THE NAPPS STUDY WAS INITIATED BY THE PARTICIPATING INVESTIGATORS and
received support from ICN Pharmaceuticals, the company that markets and
distributes the medication (Mestinon is currently approved for the treatment
of myasthenia gravis). One hundred and twenty-six (126) patients participated
in the trial; 64 received pyridostigmine and 62 received a placebo. All
patients completed the double-blinded study, a study where both the patients
and the study personnel (investigators and evaluators) are unaware of
which patient received the pyrido-stigmine or the placebo. During the
six-month course of the study, 70.3 percent of patients on pyridostigmine
and 72.6 percent of patients on placebo had at least eighty percent (80%)

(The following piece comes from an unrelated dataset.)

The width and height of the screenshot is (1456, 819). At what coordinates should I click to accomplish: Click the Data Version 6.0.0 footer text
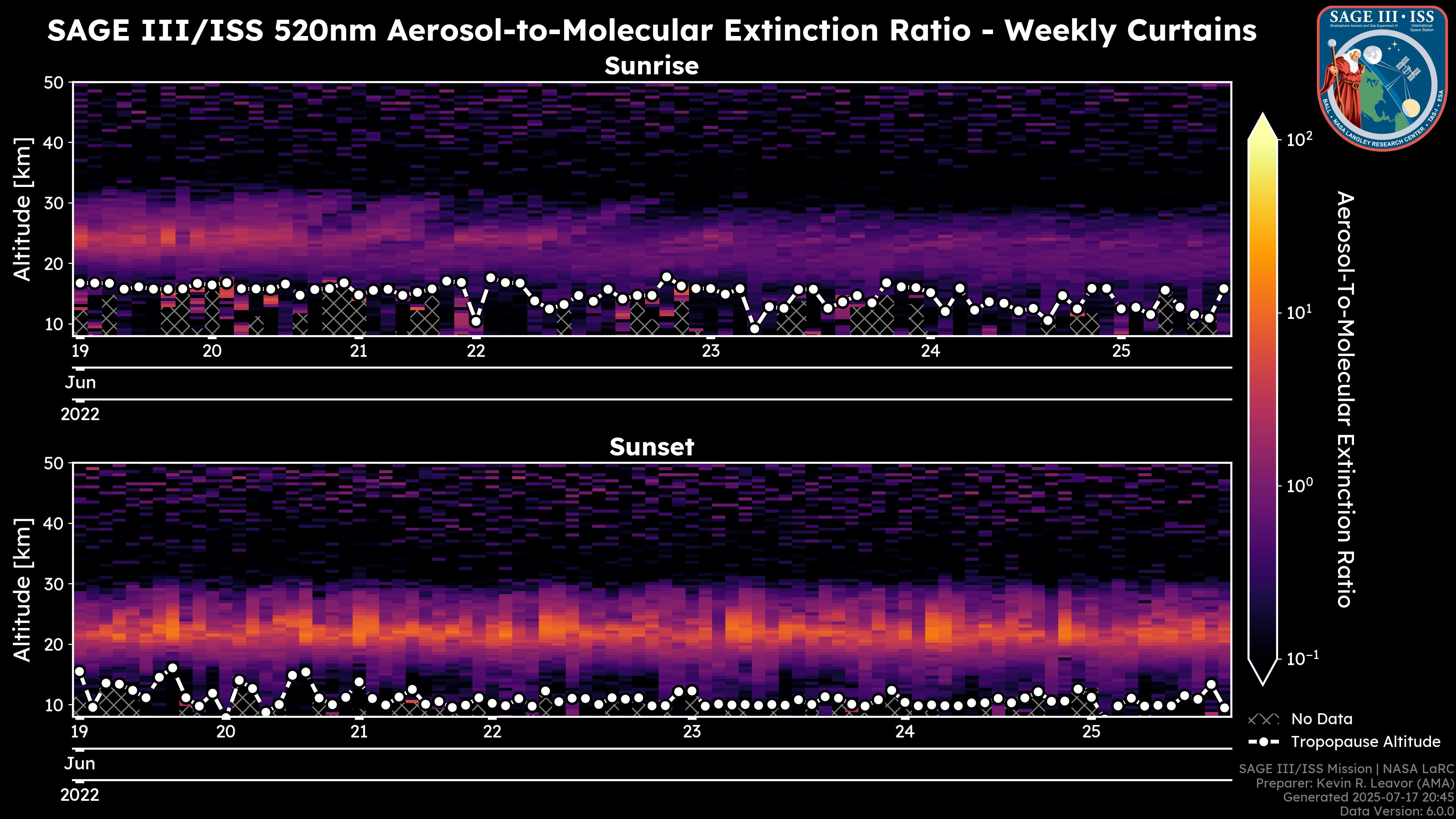pos(1397,812)
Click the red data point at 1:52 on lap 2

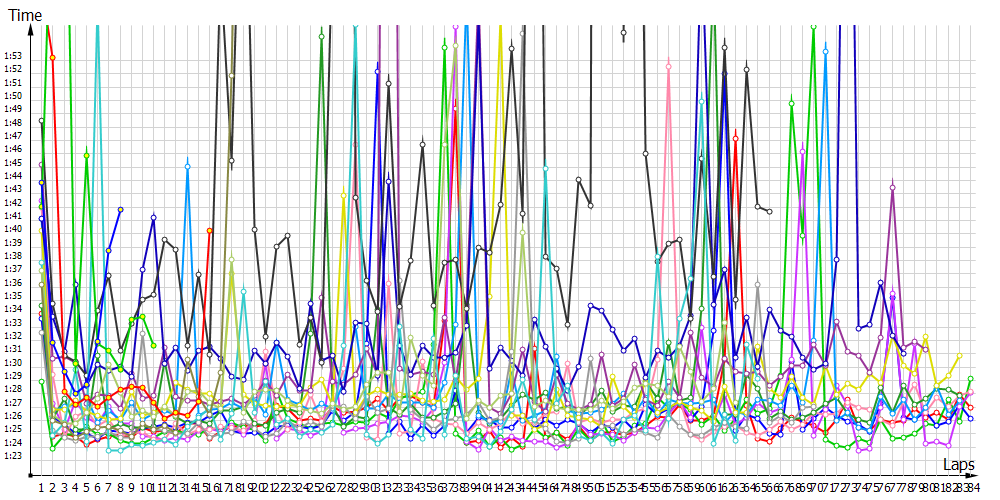point(52,58)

compliance with the medication.
IN THE MAIN DATA ANALYSIS, which included all patients in the trial,
the study did not show a difference between pyridostigmine and placebo
patients in terms of their health-related quality of life, fatigue (as
measured by two fatigue scales), and most measures of isometric muscle
strength. Similar results were noted for the subgroup of patients who
were assessed as being compliant with the use of the medication. However,
Dr. Trojan noted, there was a nonsignificant increase in strength in very
weak muscles (1% to 25% of predicted normal strength) in pyridostigmine-treated
patients of six (6) months of treatment. In general, the study medication
was well tolerated: four (4) severe adverse events were observed during
the trial, three (3) of which occurred in pyridostigmine-treated patients.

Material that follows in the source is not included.